*** Opening Material provided ***

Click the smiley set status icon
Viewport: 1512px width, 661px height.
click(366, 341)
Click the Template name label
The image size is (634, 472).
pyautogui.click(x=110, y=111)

*** Closing Material provided ***
*** Opening Material provided ***

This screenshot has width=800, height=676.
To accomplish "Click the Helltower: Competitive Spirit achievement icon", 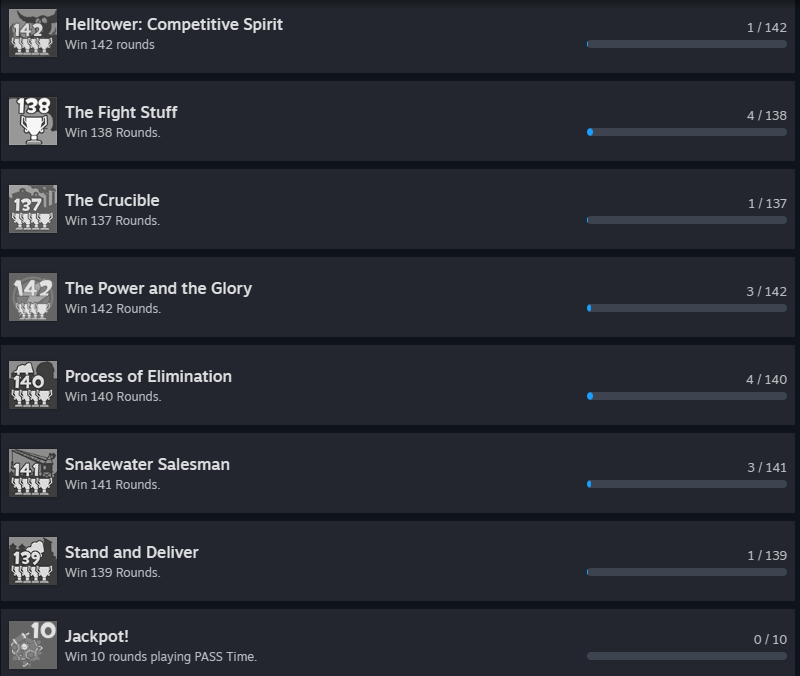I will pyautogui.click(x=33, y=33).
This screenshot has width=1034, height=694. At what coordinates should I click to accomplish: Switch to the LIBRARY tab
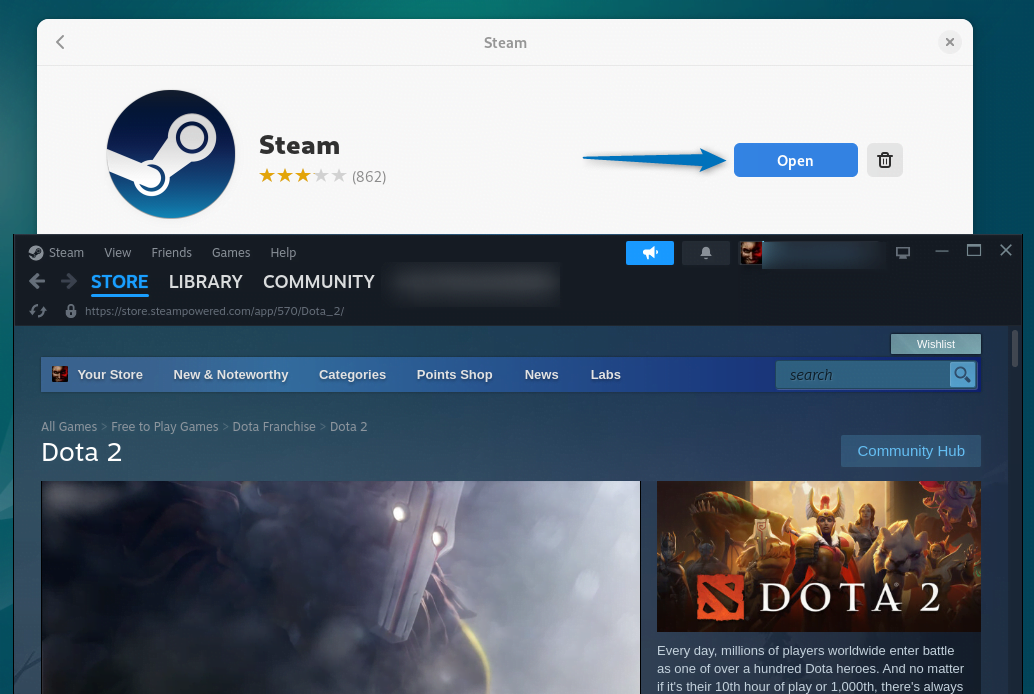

*** Closing Material provided ***

Show the lines of the records above that mention "screenshot".

▸ **Answer section**:
This screenshot has width=800, height=676.
This screenshot has width=1034, height=694. At what coordinates should I click to accomplish: Switch to the LIBRARY tab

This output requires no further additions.